» **SUPPLIED PASSAGE**:
________________________________________

Supremes Consider Kangaroo Courts

Today the Supreme Court is hearing oral arguments in the most significant case to date on the limits of George W. Bush's authority in his "war on terror." In the first two cases it heard, the high court reined in Bush for his unprecedented assertion of executive power. It held in Rasul v. Bush that the Guantánamo prisoners could challenge their confinement in US federal courts. In Hamdi v. Rumsfeld, the Court said that "a state of war is not a blank check for the President when it comes to rights of the Nation's citizens."

Salim Ahmed Hamdan, Osama bin Laden's chauffeur, is facing trial in one of the military commissions that Bush created on November 13, 2001. The case pending in the high court will determine the legality of those military commissions, and will decide whether Hamdan and other Guantánamo detainees can challenge their detention in US federal courts.

The importance of Hamdan v. Rumsfeld is evident from the sheer number of amicus briefs it has garnered. Of the 42 amici in this case, 37 - including one filed by 280 law professors, this writer among them - support Hamdan's position.

Afghani militia forces captured Hamdan in Afghanistan in November 2001. They turned him over to the United States military, which transported him to the Guantánamo Bay naval base in Cuba, where he continues to be detained.

In 2004, the US government designated Hamdan an "enemy combatant" and charged him with conspiracy to commit the following crimes: attacks on civilians and civilian objects, murder and destruction of property by an unprivileged belligerent, and terrorism. Hamdan has not been charged with committing the underlying substantive crimes. The military commissions only have jurisdiction to try war crimes. Conspiracy is not a war crime.

In November 2004, the US District Court for the District of Columbia granted Hamdan's petition for habeas corpus. That court held that Hamdan could not be tried by a military commission unless a competent tribunal first determined that he was not a prisoner of war under the Third Geneva Convention. The district court also forbade the military commission from trying Hamdan unless the rules for those commissions are amended to be consistent with and not contrary to the Uniform Code of Military Justice (UCMJ).

The Third Geneva Convention requires that if there is a doubt about whether someone is a POW, a "competent tribunal" shall make the determination; meanwhile, the prisoner must be treated as a POW.

Geneva III also provides that prisoners of war shall be tried in the same types of courts as members of the armed forces of the detaining power. It says, "In no circumstances whatever shall a prisoner of war be tried by a court of any kind which does not offer the essential guarantees of independence and impartiality as generally recognized."

Article 3 common to the Geneva Conventions prohibits "the passing of sentences and the carrying out of executions without previous judgment pronounced by a regularly constituted court affording all the judicial guarantees which are recognized as indispensable by civilized peoples."

Bush crafted the military commissions to deny the accused due process protections the UCMJ guarantees. The accused can be convicted and sentenced to death based on evidence he never sees, in proceedings where he cannot be present. Hearsay is admissible and the standard for admissibility of evidence falls below that required by US military and civilian courts.

________________________________________

» **REQUIRED ACTION**:
According to the text on the Hamdan case, when did Bush create the military commissions? The items that come next have no connection to the text on the Hamdan case.

________________________________________

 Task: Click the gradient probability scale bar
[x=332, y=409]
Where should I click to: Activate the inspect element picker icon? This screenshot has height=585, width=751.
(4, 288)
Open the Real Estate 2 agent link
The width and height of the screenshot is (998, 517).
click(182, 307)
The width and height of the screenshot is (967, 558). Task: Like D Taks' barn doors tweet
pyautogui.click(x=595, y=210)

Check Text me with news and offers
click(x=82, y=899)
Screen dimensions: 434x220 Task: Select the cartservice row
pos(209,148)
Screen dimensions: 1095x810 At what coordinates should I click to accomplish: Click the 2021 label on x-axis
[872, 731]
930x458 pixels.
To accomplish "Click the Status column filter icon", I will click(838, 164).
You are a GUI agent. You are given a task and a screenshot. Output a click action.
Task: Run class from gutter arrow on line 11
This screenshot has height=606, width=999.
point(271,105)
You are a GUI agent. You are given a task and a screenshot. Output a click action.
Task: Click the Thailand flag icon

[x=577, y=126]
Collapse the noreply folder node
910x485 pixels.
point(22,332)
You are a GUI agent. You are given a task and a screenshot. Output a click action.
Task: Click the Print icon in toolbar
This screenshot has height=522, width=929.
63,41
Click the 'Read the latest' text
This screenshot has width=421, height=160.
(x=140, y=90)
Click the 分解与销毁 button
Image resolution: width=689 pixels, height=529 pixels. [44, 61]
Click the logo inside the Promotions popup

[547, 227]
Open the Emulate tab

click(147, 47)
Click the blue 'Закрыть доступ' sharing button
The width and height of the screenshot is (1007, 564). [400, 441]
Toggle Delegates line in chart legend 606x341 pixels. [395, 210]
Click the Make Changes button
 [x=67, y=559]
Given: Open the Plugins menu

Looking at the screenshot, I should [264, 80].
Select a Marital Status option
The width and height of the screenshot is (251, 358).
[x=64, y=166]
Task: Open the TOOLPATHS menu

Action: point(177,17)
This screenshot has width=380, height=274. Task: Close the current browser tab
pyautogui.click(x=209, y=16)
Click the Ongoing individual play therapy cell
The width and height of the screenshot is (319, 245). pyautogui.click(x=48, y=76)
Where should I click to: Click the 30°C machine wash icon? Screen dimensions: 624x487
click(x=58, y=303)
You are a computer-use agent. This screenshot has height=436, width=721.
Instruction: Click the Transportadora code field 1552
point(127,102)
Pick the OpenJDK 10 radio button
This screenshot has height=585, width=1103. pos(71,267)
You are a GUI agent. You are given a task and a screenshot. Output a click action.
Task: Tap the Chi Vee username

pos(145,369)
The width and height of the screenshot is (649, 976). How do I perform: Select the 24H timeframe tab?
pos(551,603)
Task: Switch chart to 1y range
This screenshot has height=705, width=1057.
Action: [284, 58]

________________________________________

» **RESPONSE TO THE EXERCISE**:
November 13, 2001.